• [Passage shown]:

--------------------

Honestly, based on his description above of where he is at, NOM is a perfect space for him to post in. Just because the majority of us here are not believers and are actively trying to disengage, doesnt mean there is no space for a person trying to re-engage. In fact, if we want this to be more than a self-fellating echo chamber, we should actively encourage people with views like his to participate instead of poke at him for it. If this is not an appropriate place we may need to change the name of the site and the forum statements.
"Healing is impossible in loneliness; it is the opposite of loneliness. Conviviality is healing. To be healed we must come with all the other creates to the feast of Creation." --Wendell Berry
Emower wrote: ↑Thu Jan 04, 2018 10:52 am
Honestly, based on his description above of where he is at, NOM is a perfect space for him to post in. Just because the majority of us here are not believers and are actively trying to disengage, doesnt mean there is no space for a person trying to re-engage. In fact, if we want this to be more than a self-fellating echo chamber, we should actively encourage people with views like his to participate instead of poke at him for it. If this is not an appropriate place we may need to change the name of the site and the forum statements.
+1
I think there is room for cafeteria NOMs here. This isn't an exmo site, even though many of us lean that way. Let's just have a self-fellating chamber without the echo.
"I would write about life. Every person would be exactly as important as any other. All facts would also be given equal weightiness. Nothing would be left out. Let others bring order to chaos. I would bring chaos to order" - Kurt Vonnegut
Emower wrote: ↑Thu Jan 04, 2018 10:52 am
Honestly, based on his description above of where he is at, NOM is a perfect space for him to post in. Just because the majority of us here are not believers and are actively trying to disengage, doesnt mean there is no space for a person trying to re-engage. In fact, if we want this to be more than a self-fellating echo chamber, we should actively encourage people with views like his to participate instead of poke at him for it. If this is not an appropriate place we may need to change the name of the site and the forum statements.
+1
I think there is room for cafeteria NOMs here. This isn't an exmo site, even though many of us lean that way. Let's just have a self-fellating chamber without the echo.
Maybe with some earplugs, to boot?
Besides, what do you think Boyd "Little Factories" Packer would say about self-fellatio?
"Healing is impossible in loneliness; it is the opposite of loneliness. Conviviality is healing. To be healed we must come with all the other creates to the feast of Creation." --Wendell Berry
It is a curiosity to try and figure out just what NOM is. Rather than an echo-chamber it strikes me as a Gateway Drug, in all honesty Support is really "Support for Bailing Out" or "Commiseration" and Doctrinal Discussions is "Mocking/Rebutting Doctrine Discussions". If that offends you then maybe that's good, when was the last Support thread about "helping your survive your visit/home teaching"? Often this is a place where the wounded come to commiserate to look for like-minded people on the way out or already out.

--------------------

• [Directions for this task]:
In the forum thread above, who is credited with the quotation that begins "Healing is impossible in loneliness"?

--------------------

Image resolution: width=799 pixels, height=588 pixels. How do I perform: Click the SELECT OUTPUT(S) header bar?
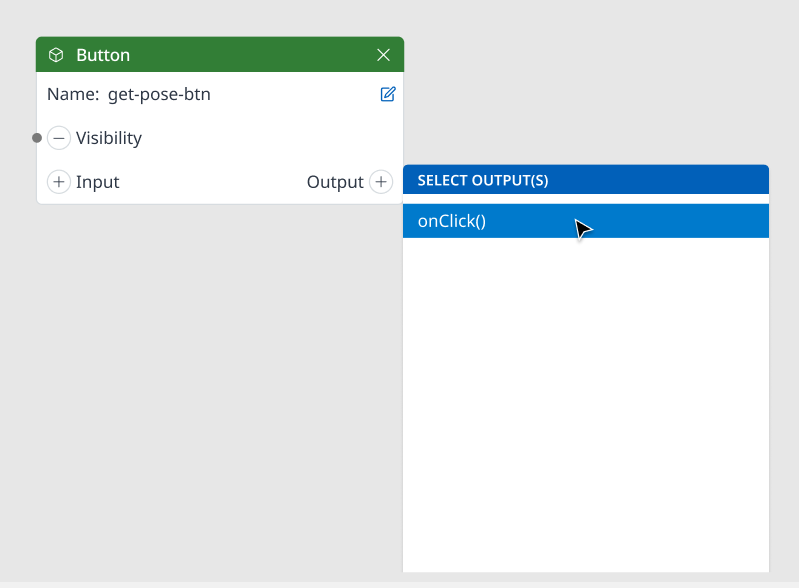[x=585, y=180]
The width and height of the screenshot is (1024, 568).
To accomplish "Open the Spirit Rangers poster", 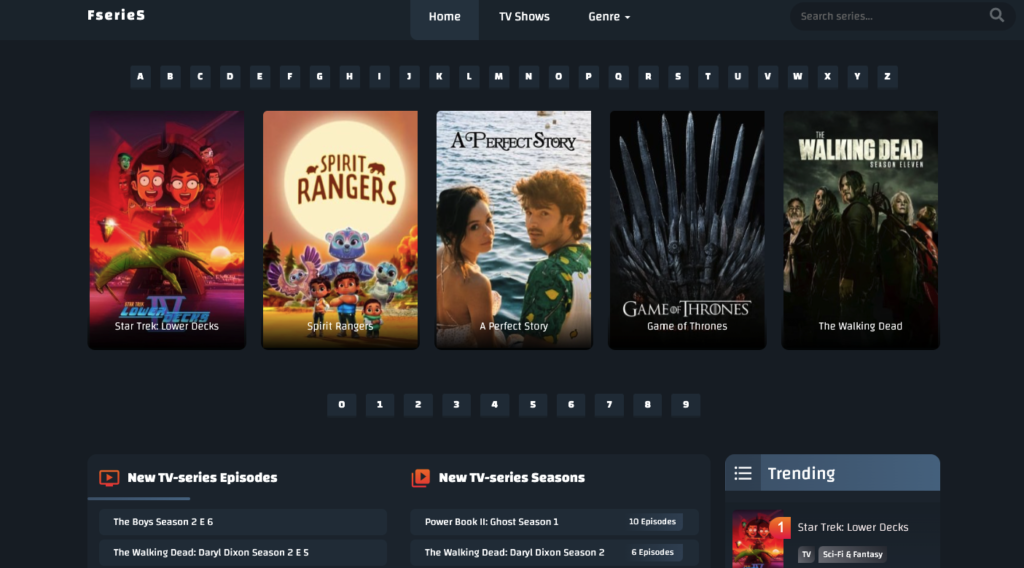I will (340, 229).
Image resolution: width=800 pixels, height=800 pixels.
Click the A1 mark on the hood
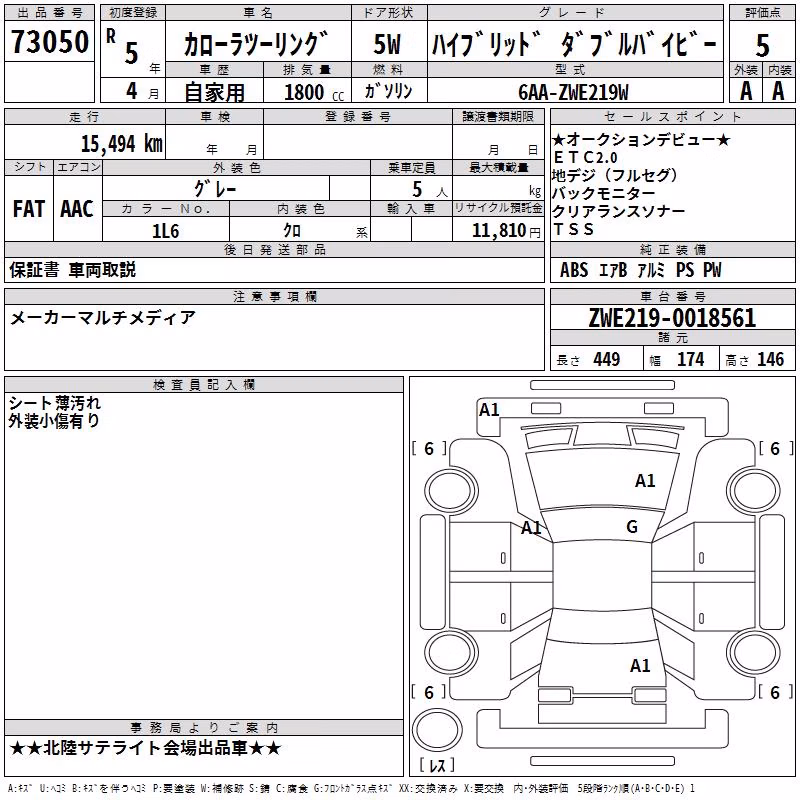645,481
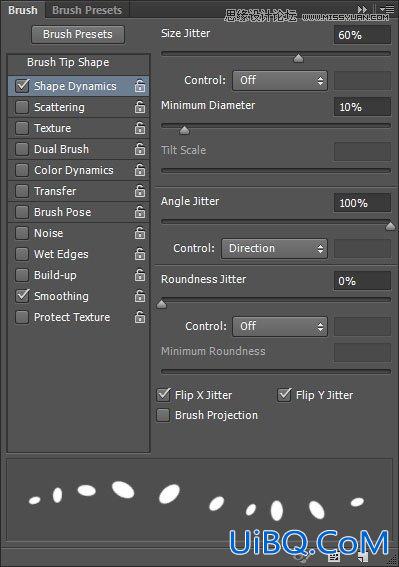
Task: Select Brush Tip Shape in the list
Action: coord(68,62)
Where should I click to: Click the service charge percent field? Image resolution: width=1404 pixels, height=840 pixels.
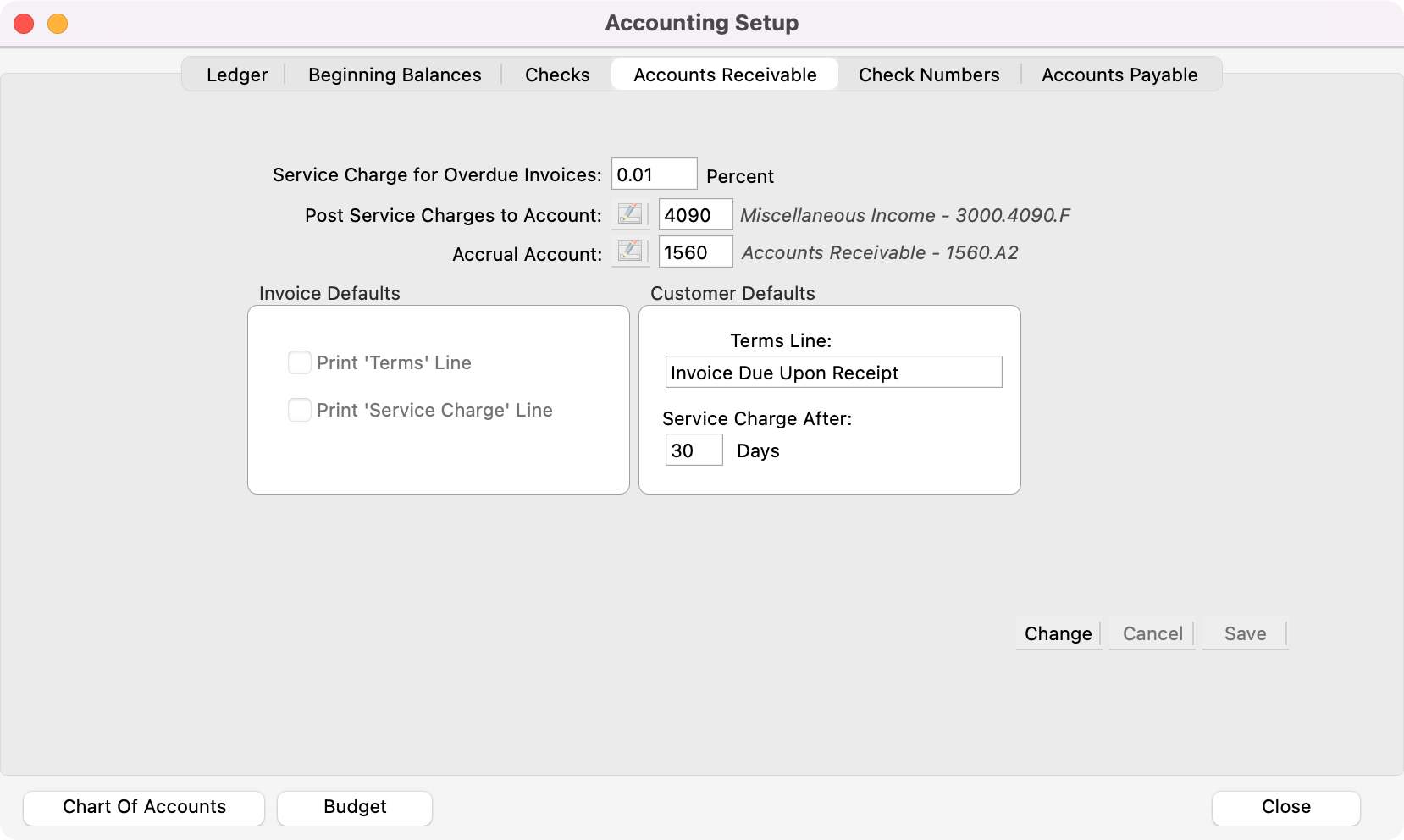(654, 174)
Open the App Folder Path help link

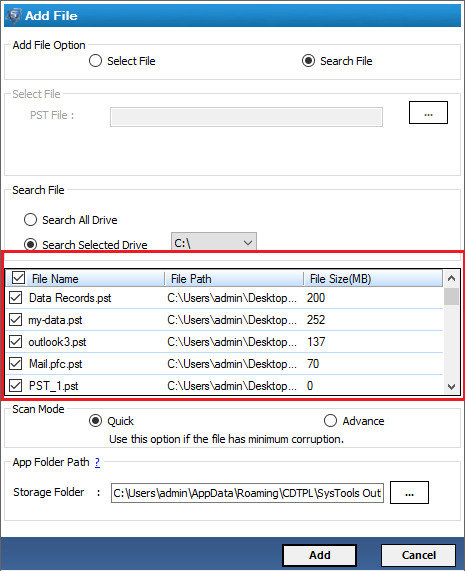point(97,462)
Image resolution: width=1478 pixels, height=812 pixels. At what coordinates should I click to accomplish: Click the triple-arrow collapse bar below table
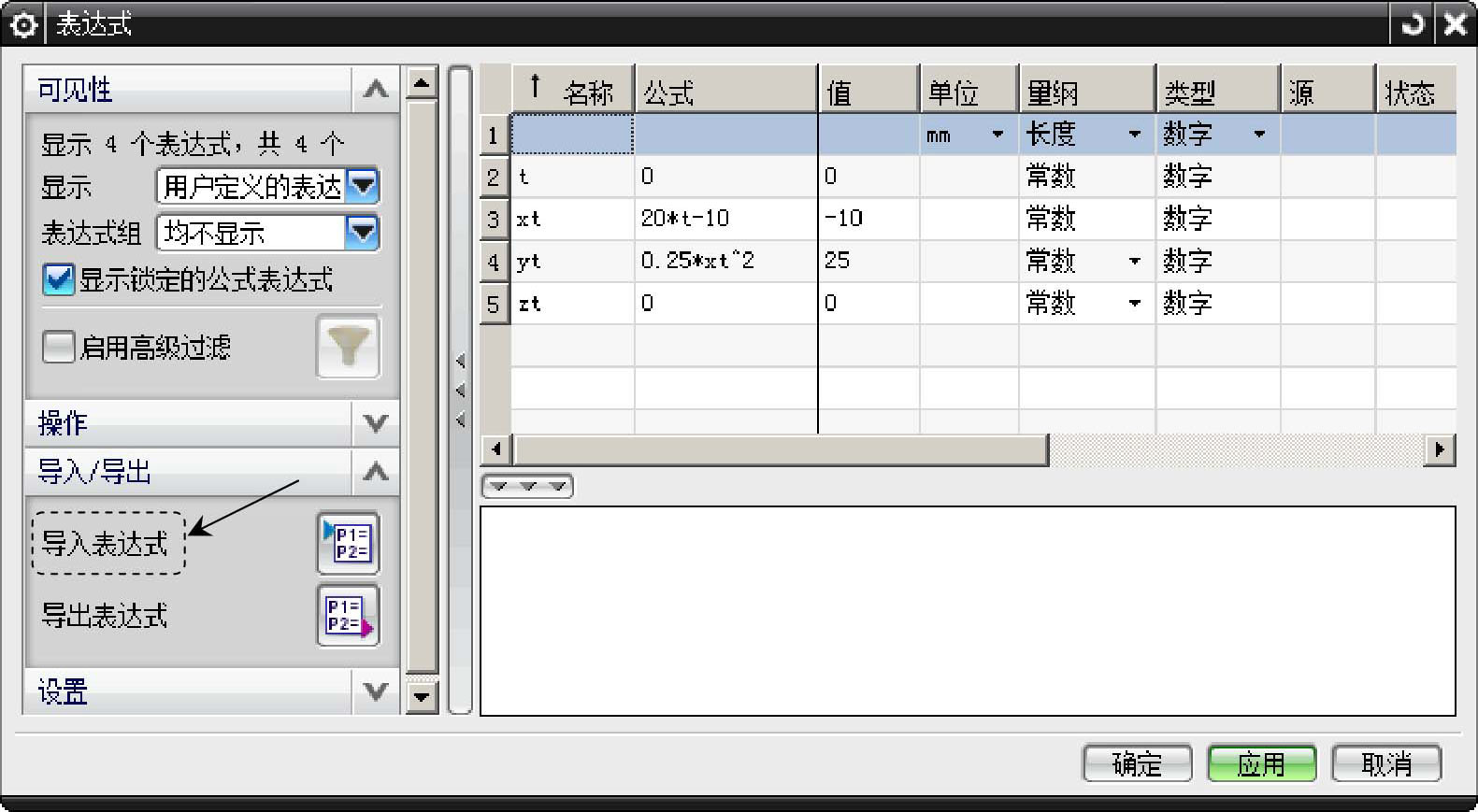(527, 486)
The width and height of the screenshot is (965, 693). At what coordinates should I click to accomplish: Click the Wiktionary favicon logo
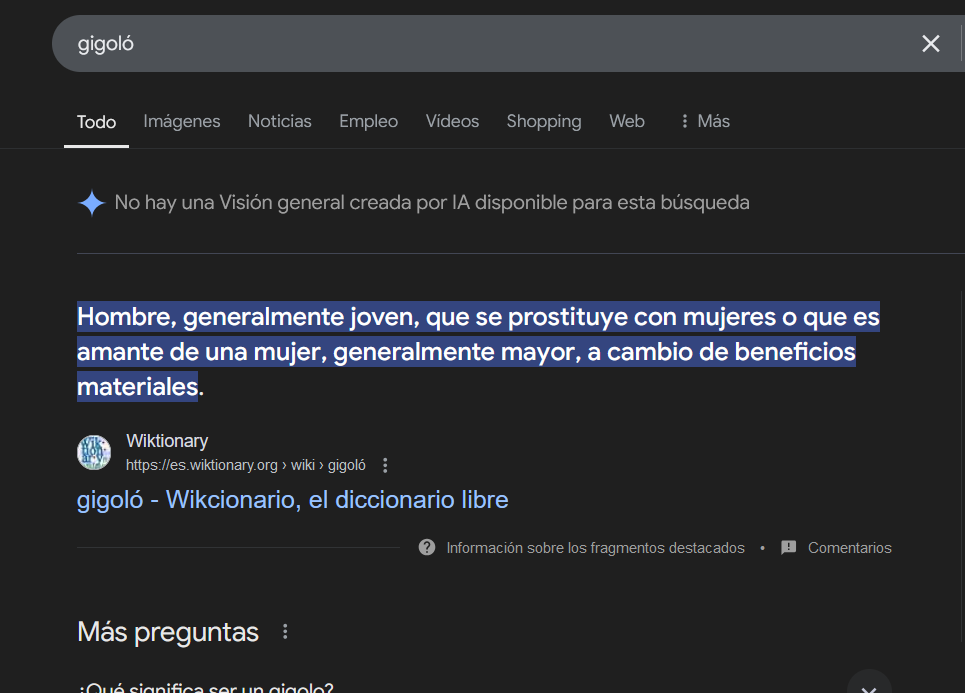(94, 452)
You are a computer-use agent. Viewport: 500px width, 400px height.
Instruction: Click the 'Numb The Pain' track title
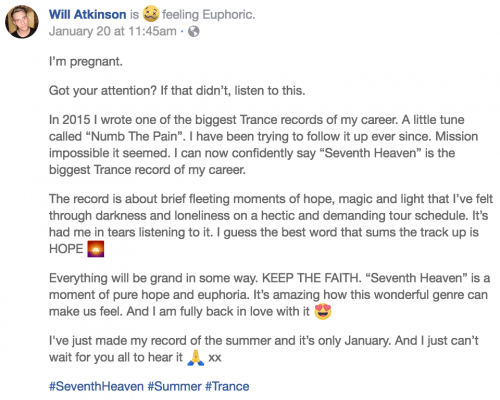click(134, 137)
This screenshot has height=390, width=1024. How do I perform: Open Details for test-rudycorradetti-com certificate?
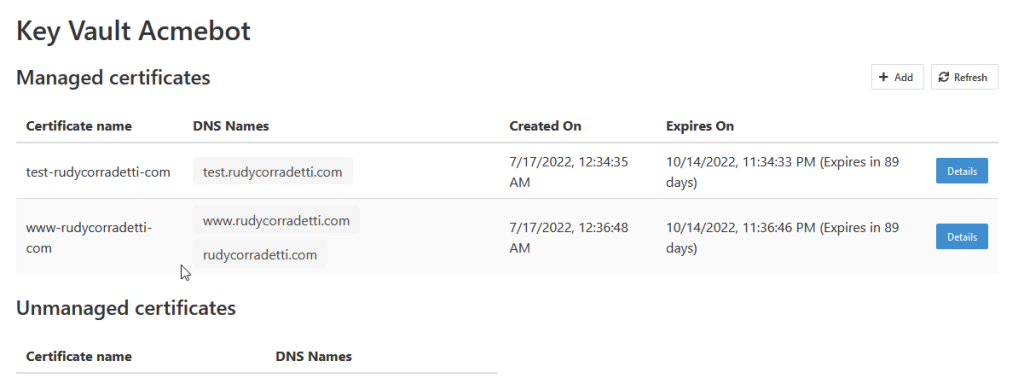[x=961, y=171]
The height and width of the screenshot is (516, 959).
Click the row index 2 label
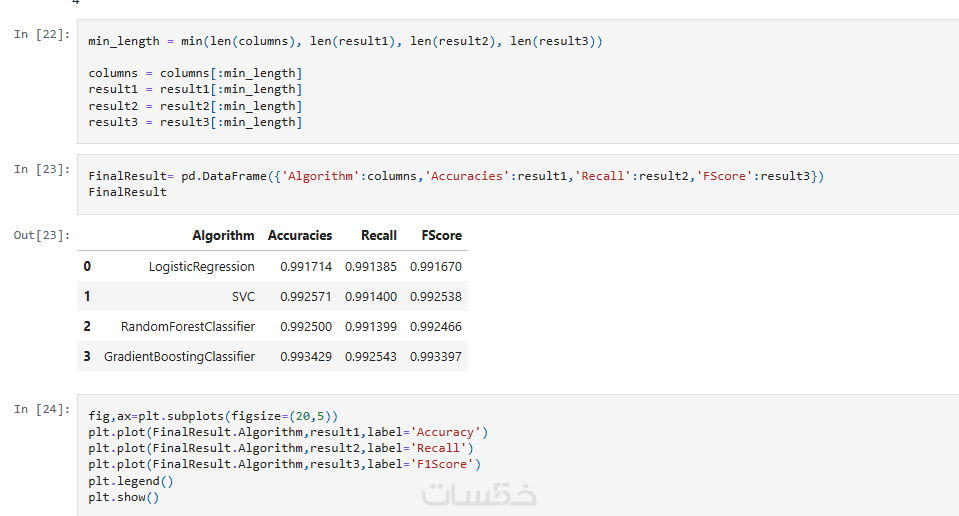[x=87, y=326]
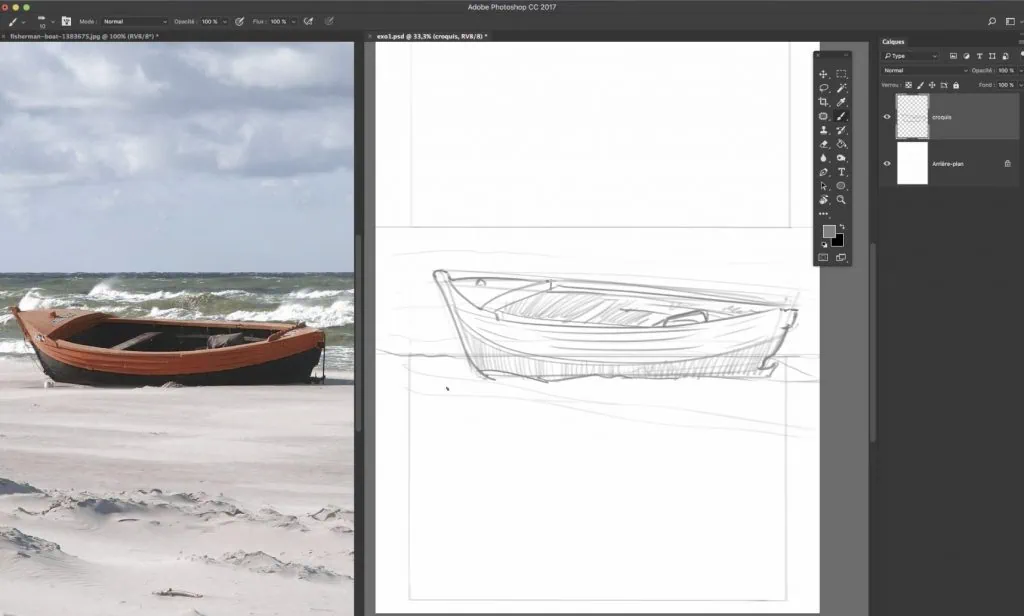Expand the layer filter Type dropdown
Image resolution: width=1024 pixels, height=616 pixels.
910,56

--------------------

• [Reply to the exercise]:
Wendell Berry